The report, Mobile Payments Index 2016: Travel Edition, reveals that accommodation services see 17 percent of volume on mobile devices while airlines see just 13 percent. Tablets remain a significant factor in driving booking in the travel industry.
“The travel industry is seeing significantly fewer browser-based payments happen on mobile devices than other industries,” said Kamran Zaki, president of North America at Adyen.
“Among airline and accommodation merchants on the Adyen platform, an average of only 15 percent of online payments take place on a mobile device, compared to over 30 percent across all verticals,” he said.
“As the world is increasingly going mobile, this shows there is a tremendous opportunity for travel marketers, and if companies dedicate the time and resources to creating a first class mobile payment experience, there is a chance to get ahead of the curve and really stand out amongst the competition.”

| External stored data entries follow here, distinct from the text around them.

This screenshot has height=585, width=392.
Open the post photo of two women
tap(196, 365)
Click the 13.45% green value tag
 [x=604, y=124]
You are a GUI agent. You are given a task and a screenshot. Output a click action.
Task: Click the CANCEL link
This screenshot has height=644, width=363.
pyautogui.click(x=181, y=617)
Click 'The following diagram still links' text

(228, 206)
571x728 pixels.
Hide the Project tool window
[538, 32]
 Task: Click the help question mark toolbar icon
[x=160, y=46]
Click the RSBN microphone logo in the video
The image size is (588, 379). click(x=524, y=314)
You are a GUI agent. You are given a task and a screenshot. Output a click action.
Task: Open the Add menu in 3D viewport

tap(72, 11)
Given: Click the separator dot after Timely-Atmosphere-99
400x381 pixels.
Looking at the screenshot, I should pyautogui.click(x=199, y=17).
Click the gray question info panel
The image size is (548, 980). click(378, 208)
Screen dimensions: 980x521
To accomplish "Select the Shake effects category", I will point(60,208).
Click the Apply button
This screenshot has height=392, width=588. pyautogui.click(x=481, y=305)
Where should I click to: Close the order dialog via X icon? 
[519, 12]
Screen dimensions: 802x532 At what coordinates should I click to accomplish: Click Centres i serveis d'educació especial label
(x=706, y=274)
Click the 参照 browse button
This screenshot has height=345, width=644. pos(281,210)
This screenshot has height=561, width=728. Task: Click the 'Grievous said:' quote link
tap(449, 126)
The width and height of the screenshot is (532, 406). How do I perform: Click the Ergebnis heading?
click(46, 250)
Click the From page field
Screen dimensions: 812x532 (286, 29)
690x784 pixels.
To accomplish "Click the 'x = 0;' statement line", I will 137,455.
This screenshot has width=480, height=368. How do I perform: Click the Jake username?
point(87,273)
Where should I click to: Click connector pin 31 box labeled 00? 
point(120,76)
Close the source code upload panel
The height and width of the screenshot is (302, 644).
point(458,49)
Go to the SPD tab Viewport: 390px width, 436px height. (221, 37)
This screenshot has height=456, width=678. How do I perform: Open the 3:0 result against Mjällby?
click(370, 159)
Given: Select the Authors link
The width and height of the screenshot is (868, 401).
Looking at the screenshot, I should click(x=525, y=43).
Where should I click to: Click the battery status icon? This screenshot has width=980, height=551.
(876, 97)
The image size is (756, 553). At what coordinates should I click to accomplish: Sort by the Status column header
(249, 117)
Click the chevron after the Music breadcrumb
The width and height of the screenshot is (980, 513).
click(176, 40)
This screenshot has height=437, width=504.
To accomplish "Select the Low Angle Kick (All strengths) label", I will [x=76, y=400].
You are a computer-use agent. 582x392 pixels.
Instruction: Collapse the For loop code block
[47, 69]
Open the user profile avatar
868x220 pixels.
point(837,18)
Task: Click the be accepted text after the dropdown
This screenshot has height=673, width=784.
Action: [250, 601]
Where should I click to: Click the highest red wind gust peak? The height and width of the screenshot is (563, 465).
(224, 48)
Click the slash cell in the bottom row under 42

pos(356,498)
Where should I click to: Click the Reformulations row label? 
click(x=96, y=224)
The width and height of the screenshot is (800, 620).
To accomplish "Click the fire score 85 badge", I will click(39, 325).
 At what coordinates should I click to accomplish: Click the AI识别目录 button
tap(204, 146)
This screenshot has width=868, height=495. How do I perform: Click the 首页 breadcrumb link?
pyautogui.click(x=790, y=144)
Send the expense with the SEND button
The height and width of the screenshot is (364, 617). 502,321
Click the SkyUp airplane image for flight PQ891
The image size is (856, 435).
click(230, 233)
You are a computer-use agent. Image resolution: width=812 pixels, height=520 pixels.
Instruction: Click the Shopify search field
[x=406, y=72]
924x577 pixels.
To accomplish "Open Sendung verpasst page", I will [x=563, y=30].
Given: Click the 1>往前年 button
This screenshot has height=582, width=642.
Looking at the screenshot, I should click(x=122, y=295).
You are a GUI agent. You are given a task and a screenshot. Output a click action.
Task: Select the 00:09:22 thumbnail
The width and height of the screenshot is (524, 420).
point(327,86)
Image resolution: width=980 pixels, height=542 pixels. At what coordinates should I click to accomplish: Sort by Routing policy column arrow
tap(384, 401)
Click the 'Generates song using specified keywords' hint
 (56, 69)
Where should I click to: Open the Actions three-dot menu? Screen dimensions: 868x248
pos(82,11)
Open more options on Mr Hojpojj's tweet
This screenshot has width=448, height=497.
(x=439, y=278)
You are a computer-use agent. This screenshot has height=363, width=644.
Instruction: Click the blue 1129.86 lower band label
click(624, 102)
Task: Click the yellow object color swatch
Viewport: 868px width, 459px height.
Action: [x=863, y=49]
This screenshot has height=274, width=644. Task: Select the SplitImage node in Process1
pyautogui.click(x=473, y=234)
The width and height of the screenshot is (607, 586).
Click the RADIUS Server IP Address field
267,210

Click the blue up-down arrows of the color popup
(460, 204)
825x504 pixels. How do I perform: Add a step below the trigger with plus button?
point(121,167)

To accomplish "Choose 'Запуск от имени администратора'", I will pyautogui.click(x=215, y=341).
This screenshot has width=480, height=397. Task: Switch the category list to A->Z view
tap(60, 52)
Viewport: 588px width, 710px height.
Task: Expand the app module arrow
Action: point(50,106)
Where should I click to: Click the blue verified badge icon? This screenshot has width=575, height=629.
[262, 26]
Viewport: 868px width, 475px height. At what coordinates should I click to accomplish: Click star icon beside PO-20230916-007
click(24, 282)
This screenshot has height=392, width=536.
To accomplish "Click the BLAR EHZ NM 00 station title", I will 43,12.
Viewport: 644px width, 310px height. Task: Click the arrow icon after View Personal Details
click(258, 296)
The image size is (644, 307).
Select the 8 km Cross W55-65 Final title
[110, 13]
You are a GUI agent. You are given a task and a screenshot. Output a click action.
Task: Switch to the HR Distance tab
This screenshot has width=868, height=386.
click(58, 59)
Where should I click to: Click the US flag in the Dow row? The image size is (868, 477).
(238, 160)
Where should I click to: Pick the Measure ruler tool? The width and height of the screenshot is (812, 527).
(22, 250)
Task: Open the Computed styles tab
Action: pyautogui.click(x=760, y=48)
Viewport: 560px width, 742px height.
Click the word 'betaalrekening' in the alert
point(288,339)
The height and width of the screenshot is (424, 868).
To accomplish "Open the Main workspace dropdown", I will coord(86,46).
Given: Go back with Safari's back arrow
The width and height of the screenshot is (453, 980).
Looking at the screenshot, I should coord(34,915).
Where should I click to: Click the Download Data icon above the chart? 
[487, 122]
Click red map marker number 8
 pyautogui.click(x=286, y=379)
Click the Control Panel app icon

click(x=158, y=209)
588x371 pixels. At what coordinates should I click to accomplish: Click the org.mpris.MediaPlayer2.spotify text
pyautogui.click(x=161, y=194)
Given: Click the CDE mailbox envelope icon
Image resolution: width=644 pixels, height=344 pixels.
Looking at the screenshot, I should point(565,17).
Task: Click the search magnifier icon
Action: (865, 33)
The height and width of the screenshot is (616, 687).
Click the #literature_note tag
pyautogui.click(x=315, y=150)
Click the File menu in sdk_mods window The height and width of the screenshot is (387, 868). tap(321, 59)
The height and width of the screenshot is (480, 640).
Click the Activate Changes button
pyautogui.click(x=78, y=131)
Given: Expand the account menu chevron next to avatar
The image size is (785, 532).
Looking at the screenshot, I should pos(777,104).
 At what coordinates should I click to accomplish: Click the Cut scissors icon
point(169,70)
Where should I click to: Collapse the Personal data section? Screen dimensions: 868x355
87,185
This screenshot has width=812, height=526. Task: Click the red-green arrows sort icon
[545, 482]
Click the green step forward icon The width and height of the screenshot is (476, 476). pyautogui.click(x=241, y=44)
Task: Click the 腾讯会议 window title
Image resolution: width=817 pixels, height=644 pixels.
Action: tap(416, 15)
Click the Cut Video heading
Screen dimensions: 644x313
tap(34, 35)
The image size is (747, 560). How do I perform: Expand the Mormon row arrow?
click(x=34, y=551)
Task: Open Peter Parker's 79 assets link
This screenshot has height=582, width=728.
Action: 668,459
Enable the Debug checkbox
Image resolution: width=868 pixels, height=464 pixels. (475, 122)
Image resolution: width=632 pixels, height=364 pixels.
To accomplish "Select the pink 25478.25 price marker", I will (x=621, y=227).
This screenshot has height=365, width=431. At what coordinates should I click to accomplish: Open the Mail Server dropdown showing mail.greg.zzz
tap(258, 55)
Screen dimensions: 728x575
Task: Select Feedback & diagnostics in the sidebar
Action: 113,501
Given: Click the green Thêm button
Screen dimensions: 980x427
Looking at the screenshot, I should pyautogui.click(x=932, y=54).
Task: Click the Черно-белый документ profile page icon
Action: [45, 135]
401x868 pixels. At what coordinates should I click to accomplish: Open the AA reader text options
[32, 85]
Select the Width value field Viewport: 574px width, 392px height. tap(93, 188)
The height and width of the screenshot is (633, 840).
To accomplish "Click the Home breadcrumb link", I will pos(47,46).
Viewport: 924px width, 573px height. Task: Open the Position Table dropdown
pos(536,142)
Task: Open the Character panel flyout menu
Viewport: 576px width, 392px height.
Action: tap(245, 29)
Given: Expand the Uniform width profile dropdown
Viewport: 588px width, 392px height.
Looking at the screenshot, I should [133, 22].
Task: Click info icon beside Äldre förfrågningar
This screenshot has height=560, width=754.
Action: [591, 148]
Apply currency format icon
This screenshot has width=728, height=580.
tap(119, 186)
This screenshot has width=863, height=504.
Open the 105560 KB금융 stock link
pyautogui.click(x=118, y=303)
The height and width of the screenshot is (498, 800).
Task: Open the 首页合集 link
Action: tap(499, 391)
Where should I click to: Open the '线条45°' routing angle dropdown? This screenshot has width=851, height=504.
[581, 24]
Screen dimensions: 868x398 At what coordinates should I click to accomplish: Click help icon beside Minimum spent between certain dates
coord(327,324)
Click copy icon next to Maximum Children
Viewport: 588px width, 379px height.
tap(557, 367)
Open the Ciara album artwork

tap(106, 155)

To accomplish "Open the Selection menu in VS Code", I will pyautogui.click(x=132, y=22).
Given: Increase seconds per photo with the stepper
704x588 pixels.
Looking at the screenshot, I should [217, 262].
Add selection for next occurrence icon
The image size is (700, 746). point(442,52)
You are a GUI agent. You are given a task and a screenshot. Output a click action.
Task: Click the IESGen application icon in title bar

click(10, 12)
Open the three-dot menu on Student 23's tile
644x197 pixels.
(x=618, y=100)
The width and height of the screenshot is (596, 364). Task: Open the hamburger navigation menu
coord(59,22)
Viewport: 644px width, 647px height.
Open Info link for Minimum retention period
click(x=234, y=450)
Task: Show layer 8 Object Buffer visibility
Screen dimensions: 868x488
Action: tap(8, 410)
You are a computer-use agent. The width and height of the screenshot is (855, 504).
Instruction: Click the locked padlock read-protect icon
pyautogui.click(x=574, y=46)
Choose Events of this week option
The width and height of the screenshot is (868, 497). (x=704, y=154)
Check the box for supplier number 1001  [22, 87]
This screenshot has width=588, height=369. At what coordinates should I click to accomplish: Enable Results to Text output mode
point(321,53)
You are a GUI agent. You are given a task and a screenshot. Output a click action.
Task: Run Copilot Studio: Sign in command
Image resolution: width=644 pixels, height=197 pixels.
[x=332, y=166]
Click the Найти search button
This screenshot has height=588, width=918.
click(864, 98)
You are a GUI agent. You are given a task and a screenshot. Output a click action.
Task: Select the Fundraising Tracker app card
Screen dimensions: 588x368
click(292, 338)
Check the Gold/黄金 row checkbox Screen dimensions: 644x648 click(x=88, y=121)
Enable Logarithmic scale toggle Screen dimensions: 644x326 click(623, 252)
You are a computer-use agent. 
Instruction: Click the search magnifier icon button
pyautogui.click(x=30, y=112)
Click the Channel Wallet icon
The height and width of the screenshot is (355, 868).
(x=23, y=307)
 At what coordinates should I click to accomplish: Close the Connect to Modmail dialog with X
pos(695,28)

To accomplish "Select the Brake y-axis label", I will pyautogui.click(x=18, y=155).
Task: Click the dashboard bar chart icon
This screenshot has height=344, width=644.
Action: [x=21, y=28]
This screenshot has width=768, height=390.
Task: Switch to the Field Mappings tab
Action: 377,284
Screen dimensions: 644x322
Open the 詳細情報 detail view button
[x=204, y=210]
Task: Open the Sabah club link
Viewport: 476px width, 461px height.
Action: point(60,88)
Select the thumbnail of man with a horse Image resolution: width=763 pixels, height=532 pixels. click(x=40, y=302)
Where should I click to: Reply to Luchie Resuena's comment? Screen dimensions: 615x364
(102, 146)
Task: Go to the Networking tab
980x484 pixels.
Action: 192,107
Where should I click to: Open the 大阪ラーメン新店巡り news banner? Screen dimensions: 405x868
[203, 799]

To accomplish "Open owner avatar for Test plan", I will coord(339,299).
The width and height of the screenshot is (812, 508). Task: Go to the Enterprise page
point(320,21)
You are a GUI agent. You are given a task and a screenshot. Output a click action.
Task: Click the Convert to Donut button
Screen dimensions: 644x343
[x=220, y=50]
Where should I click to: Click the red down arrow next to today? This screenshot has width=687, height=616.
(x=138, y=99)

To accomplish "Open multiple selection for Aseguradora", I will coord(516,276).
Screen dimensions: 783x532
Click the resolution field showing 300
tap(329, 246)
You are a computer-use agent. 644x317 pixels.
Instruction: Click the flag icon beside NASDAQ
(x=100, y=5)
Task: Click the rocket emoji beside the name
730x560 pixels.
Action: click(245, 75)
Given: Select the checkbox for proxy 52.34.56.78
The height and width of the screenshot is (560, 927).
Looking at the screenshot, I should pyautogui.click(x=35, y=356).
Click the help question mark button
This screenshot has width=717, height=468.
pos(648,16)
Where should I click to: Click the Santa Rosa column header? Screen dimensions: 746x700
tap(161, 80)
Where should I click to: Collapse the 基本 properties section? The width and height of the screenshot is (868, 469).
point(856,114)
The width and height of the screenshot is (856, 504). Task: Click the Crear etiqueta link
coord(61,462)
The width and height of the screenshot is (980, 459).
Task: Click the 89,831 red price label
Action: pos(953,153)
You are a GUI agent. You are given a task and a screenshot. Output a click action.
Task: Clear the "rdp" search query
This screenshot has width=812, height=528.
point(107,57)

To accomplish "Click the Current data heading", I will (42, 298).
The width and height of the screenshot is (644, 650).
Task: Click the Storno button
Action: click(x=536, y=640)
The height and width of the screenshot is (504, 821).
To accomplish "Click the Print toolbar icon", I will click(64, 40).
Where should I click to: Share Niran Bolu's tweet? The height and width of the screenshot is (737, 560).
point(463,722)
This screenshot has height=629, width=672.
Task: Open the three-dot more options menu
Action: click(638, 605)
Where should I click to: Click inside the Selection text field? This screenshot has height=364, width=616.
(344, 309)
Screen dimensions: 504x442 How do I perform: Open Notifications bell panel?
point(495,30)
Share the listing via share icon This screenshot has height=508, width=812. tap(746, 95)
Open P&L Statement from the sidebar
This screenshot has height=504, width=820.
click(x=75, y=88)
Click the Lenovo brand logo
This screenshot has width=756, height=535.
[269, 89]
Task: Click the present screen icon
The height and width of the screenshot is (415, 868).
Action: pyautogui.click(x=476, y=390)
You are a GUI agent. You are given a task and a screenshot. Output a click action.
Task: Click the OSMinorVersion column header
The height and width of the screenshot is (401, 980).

In terms of average transaction value, the iPad leads among mobile devices with more than $365 for accommodation services and $325 for airlines. Android devices follow with $290 and $266, respectively. The findings suggest that travelers still prefer larger screens when making higher-value purchases.
By sector, airlines have done a good job of integrating mobile into the passenger experience with the ability to check in and store boarding passes on smartphones.
While airlines see a relatively small number of tickets actually purchased on mobile, it is important to keep in the typically high transaction value of airlines tickets. IPads are still a big driver of mobile purchases for airlines.
“Outside of the pure volume of payments that take place on mobile, it was interesting that airline customers in particular are far more likely to book flights on a tablet than on a smartphone,” Mr. Zaki said. “This is an inversion of our overall mobile payments breakdown, as in general we see smartphone purchases far outweigh tablet purchases in terms of volume.”
Airlines lift off
Some airlines are beginning to make inroads into mobile payments. KLM enables passengers to complete a purchase on Twitter.
Transavia now sees 20 percent of payments happening on mobile thanks to its scalable Web sites and use of Whatsapp as a service channel.
SAS enables customers to store preferred payment methods to enable faster booking and supports digital wallets.
Looking ahead, the next innovation in airlines could be using an app for purchases made on a plane such as food and drink. The idea would be to enable airlines to centralize all transactions, from flight booking to seat upgrades and on-board purchases.
The share of mobile payments for accommodation services is expected to pick up significantly this year as hotels prioritize mobile payments in order to keep up with mobile-first companies such as HotelTonight and booking.com. Accommodation services will increasingly look to mobile payments to expand upon loyalty and up-selling opportunities that already include browsing, booking, check-in and ordering room service.
Tablets currently lead when it comes to booking accommodations, but this is likely to change as payment experiences become better on smaller screens. As HotelTonight exemplifies, key factors for smartphone users include simplicity, speed and contextual awareness.
When considering device type, accommodation services see an even split in mobile payment transactions between smartphones and tablets. However, airlines see a much bigger share of transactions coming from tablets compared to smartphones.
Looking across industries, the iPhone and Android phones are increasing their share of online payments at a similar rate, according to Adyen.
Tablet payments continue to decline, with the iPad’s share dropping below 8 percent for the first time.
However, the iPad is on par with desktop in terms of global transaction value, leading other online platforms.
“Mobile travel bookings are predicted to rise by 22 percent, and this again speaks to the opportunity in the space,” Mr. Zaki said. “By focusing on making both in-app and browser-based mobile payments as frictionless and easy as possible, hotel and airline companies can set themselves up to improve the customer experience capture market share.”